━━ Records for the task
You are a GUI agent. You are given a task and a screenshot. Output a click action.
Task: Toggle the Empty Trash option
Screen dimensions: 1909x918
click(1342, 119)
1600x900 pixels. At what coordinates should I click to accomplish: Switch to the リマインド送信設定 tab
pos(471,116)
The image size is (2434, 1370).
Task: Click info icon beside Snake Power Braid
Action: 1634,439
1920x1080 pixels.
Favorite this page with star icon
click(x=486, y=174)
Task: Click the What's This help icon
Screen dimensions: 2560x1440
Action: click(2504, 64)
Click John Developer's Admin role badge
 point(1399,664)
━━━━
Exercise objective: Restate exactly the lines running from the line with "Screen dimensions: 2560x1440" to the end of the entries above, both ends included.

Written reply:
Screen dimensions: 2560x1440
Action: click(2504, 64)
Click John Developer's Admin role badge
 point(1399,664)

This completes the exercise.